Etude

"La Commission européenne devrait initier un programme de subvention pour la traduction des livres universitaires", recommandent Gisèle Sapiro et Hélène Seiler dans une note de synthèse destinée à nourrir la réflexion de l’institution européenne sur la diffusion des sciences humaines et sociales (SHS). Les deux sociologues, directrice de recherche pour la première et doctorante pour la seconde, spécialistes de la diffusion des œuvres et des idées, estiment que la généralisation de l’anglais dans les SHS, à l’image de l’évolution constatée dans les sciences dures, serait dommageable pour la créativité de la recherche et pour sa diffusion dans le grand public.

La traduction est longue et coûteuse, reconnaissent-elles, d’où la nécessité de la soutenir financièrement. Alors que l’Unesco et la Commission européenne ont abandonné leurs programmes d’aide, la France est un des pays les plus actifs en la matière, avec divers dispositifs, le plus important étant celui du Centre national du livre.

L’enjeu est particulièrement important pour l’édition de livres, qui diffuse les travaux de recherche dans le grand public bien plus efficacement que les revues universitaires, ainsi que le montre l’exemple récent du succès mondial du livre de Thomas Piketty (Le capital au XXIe siècle), pourtant précédé de nombreux articles de l’économiste. "Les livres sont plus souvent cités que les articles quand il s’agit de franchir les frontières disciplinaires ou géographiques", notent les deux auteures. La fluidité de la diffusion est encore renforcée lorsque ces travaux sont publiés par des éditeurs de littérature générale, qui appliquent des tarifs accessibles, tout particulièrement en France.
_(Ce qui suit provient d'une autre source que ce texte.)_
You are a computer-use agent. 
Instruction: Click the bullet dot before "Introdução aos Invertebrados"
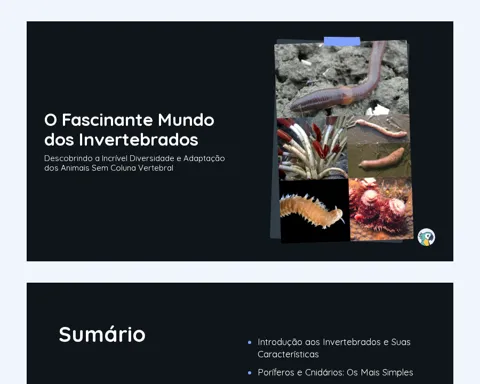pos(250,342)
Cette note exprime aussi de fortes réserves à l’encontre des conséquences de l’accès gratuit aux publications de recherche financées sur fonds publics. Conçu pour contrer l’emprise d’une poignée de groupes d’édition internationaux, il est déjà contourné par l’obligation pour les institutions qui emploient les chercheurs de payer la publication de leurs travaux, regrettent-elles.